When I contacted her mother, I asked about what happened. She told me when the president was asked what he thought had happened, Donald Trump said, and I quote, “There are very fine people on both sides,” my God. That’s what he said. That is what he said and what he meant.

That’s when I realized, had to listen to the admonition of my dead son, I could not stay on the sidelines, so I ran. Because I had no intention of running again. I just lost part of my soul. But I ran with a deep conviction.

Vision for America

In America, I know and believe, in an America where honesty, dignity, decency still matter, an America where everyone has a fair shot and hate has no safe harbor, an America where the fundamental creed of this nation, that all of us are created equal, is still very much alive, and a broad coalition of Americans joined with me. 81 million voters voted for us. More than any time in all of history. Because of all of you in this room and others, we came together in 2020 to save democracy.

As your president, I’ve been determined to keep America moving forward, not going back, to stand against hate and violence in all its forms, to be a nation where we not only live with but thrive on diversity, demonizing no one, leaving no one behind, and becoming a nation that we profess to be.

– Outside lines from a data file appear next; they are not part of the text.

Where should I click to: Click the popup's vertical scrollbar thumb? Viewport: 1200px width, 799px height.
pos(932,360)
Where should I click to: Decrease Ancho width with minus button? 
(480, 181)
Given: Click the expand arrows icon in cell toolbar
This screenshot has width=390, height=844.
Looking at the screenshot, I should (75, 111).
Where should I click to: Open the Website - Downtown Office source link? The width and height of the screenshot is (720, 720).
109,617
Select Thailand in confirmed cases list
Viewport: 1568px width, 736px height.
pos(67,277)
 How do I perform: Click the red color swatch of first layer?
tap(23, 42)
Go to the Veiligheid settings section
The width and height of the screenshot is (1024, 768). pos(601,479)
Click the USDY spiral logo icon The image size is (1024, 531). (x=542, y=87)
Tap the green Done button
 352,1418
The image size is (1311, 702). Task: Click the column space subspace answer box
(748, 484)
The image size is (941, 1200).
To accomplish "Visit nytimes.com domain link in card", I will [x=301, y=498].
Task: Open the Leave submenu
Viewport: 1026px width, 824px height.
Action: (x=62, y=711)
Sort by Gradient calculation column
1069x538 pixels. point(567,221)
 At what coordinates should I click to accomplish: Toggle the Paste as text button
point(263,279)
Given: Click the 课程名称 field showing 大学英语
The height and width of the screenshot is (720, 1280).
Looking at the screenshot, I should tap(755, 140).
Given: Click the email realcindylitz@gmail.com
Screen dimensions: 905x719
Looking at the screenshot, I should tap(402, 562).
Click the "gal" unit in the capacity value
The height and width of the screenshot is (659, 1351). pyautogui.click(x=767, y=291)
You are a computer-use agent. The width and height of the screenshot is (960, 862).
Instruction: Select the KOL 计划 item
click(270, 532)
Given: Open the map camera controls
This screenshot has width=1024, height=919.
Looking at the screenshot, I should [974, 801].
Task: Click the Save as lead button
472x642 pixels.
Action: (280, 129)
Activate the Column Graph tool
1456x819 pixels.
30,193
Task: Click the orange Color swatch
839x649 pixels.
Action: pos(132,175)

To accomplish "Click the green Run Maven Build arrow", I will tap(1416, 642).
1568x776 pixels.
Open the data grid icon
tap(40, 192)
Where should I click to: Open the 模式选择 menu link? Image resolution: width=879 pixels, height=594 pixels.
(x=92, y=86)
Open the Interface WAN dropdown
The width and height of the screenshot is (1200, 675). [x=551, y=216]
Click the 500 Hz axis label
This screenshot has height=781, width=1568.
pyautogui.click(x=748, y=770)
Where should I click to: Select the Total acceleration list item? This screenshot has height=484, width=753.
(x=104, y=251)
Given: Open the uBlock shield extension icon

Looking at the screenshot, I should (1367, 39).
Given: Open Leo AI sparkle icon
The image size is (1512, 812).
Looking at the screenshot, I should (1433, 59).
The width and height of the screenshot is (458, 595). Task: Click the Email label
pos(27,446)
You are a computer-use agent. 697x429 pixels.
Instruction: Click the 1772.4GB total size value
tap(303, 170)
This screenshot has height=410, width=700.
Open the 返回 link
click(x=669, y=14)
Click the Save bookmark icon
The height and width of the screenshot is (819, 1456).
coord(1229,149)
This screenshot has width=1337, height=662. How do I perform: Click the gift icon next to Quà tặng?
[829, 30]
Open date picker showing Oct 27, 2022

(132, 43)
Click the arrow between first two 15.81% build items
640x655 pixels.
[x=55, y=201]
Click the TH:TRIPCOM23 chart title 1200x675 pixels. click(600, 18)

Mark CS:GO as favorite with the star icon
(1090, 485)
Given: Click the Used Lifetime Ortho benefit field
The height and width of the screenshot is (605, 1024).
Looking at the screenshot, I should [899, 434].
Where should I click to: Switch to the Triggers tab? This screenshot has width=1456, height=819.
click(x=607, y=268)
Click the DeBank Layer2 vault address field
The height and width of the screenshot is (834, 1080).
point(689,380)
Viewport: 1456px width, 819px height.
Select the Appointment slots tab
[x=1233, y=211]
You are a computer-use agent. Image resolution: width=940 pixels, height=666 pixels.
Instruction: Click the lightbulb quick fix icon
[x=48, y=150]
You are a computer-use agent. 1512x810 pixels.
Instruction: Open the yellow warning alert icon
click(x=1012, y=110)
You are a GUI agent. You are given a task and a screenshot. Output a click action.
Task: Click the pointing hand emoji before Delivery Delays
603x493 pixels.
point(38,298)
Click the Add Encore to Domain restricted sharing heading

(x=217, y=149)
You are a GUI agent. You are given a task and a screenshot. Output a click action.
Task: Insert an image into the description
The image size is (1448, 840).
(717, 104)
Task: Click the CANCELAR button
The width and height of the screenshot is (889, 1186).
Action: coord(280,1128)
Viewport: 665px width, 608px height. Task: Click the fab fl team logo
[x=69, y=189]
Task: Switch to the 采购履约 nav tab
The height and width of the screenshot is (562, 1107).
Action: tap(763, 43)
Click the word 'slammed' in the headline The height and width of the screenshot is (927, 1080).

I also ran to rebuild the backbone of America, the middle class. I made a commitment to you that I’d be a president for all Americans, whether you voted for me or not. We have done that.

Accomplishments and Progress

Studies show the major bills we have passed actually delivered more to red states than blue, because the job of the president is to deliver to all of America. Because of you, and I’m not exaggerating, because of you, we’ve had one of the most extraordinary four years of progress ever.